Decrease HCC_ASYNCOPS_SIZE from 16k to 1k. HCC_KERNARG_BUFFER_SIZE is now an environment variable. HCC_KERNARG_POOL_SIZE is now an environment variable.

jeffdaily commented 4 years ago

Since this PR also reduces the asyncops size, it could replace #1261 .

emankov commented 4 years ago

Justification for all the numbers is needed.

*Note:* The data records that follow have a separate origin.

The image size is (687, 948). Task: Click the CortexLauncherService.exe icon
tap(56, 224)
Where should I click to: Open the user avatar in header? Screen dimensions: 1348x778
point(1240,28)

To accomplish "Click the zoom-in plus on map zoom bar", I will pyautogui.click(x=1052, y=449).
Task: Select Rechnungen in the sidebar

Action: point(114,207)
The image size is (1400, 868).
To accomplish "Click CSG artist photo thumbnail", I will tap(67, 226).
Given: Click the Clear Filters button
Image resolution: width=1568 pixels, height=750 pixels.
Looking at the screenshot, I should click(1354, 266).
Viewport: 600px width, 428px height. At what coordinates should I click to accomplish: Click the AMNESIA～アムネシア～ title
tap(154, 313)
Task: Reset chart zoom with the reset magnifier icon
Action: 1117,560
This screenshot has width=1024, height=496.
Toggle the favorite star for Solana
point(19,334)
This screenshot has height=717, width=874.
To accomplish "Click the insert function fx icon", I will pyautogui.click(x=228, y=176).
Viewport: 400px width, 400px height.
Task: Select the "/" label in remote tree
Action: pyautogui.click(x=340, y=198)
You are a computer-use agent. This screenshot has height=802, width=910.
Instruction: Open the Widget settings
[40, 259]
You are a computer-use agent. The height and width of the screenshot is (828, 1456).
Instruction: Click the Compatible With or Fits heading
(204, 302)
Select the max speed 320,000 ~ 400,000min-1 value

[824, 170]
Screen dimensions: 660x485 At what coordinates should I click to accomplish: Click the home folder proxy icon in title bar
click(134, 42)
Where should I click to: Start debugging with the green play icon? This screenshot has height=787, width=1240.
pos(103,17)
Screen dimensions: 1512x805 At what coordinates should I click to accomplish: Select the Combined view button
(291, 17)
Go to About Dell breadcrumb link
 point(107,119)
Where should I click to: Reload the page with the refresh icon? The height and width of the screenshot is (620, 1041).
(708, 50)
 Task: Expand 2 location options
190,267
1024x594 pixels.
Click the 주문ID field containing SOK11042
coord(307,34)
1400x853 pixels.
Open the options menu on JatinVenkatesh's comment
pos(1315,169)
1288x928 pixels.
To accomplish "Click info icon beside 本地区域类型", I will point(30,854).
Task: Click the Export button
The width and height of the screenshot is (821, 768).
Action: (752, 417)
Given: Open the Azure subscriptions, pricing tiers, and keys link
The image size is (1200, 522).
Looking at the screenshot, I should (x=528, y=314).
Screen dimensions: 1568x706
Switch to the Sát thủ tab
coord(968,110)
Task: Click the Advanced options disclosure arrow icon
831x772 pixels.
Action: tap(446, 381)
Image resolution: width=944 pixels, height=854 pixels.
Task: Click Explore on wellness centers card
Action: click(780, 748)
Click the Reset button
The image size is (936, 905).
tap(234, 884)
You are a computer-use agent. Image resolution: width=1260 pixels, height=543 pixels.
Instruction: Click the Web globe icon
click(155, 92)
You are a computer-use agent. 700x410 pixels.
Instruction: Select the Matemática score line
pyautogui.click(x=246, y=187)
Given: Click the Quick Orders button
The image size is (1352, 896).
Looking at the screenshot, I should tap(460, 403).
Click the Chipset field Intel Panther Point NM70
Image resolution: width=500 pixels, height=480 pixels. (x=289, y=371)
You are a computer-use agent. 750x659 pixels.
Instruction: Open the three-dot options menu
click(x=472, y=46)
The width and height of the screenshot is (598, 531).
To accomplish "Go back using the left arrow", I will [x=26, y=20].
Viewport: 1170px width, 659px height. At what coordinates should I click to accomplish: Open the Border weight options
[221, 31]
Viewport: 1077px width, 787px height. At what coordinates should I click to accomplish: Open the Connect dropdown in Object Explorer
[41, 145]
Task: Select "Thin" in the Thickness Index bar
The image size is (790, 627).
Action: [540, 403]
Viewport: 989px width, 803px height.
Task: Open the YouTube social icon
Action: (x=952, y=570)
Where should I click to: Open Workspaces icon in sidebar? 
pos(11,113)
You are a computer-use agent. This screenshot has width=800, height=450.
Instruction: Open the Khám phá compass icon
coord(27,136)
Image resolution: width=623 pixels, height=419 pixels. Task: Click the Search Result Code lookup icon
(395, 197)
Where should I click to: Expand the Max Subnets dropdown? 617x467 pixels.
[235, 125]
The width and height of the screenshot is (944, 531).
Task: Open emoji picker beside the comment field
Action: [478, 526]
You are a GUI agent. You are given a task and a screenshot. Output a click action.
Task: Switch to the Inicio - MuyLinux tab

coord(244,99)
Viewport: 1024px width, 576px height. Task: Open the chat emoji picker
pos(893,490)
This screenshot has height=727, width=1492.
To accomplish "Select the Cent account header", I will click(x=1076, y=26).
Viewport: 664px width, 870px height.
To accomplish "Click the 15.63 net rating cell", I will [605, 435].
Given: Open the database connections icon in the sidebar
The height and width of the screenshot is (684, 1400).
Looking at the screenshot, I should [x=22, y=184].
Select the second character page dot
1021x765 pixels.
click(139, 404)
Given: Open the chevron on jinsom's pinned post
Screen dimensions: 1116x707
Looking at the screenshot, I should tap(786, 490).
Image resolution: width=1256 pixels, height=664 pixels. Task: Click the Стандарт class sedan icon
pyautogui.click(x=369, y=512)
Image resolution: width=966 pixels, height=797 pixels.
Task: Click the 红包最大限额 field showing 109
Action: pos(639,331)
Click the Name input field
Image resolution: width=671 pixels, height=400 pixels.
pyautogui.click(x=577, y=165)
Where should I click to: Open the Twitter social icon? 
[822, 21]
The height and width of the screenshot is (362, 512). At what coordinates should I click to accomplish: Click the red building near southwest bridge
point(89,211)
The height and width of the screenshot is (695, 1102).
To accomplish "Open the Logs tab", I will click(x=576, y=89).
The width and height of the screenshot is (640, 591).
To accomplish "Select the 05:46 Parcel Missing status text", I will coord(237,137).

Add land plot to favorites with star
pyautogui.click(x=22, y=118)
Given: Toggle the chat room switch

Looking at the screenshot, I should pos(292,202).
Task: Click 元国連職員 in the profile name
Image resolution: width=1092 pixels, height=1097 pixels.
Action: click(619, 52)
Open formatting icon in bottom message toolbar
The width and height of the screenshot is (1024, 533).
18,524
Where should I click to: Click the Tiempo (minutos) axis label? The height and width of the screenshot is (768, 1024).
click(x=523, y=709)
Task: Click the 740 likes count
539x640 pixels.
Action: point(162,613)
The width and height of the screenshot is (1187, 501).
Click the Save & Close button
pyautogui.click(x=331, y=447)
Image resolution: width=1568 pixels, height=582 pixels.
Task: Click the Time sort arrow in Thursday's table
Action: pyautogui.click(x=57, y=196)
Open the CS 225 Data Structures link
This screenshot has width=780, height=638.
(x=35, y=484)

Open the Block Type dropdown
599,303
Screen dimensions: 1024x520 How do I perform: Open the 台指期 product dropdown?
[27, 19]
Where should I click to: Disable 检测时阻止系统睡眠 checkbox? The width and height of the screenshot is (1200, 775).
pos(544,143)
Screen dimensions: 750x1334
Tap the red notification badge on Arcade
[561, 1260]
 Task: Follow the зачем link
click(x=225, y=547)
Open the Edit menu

jeffdaily commented 4 years ago

@emankov

  1. CUDA default kernarg size is 4k. __global__ function parameters are passed to the device via constant memory and are limited to 4 KB. From https://docs.nvidia.com/cuda/cuda-c-programming-guide/index.html#function-parameters .
  2. PyTorch translate model uses a number of kernels with kernargs > 512 bytes, the current default. Changing the default kernarg buffer size results in a 30% performance improvement since kernargs are no longer allocated on demand.
  3. Since kernarg buffer size is increased by 8 times, HCC_ASYNCOPS_SIZE is reduced by 16 times to keep memory use roughly the same in the worst case, assuming two streams fully queuing to the same device.
jeffdaily commented 4 years ago

@emankov The most important change in this PR is the increase in the default kernarg buffer size. If needed, would such a change be acceptable without the other changes?

emankov commented 4 years ago

@jeffdaily, thank you for explanation. Could you please add just a few words in comments?

jeffdaily commented 4 years ago

@emankov comments added in commit https://github.com/RadeonOpenCompute/hcc/pull/1377/commits/f0e2b40f13086f73565de6142a792f889f29b7b9.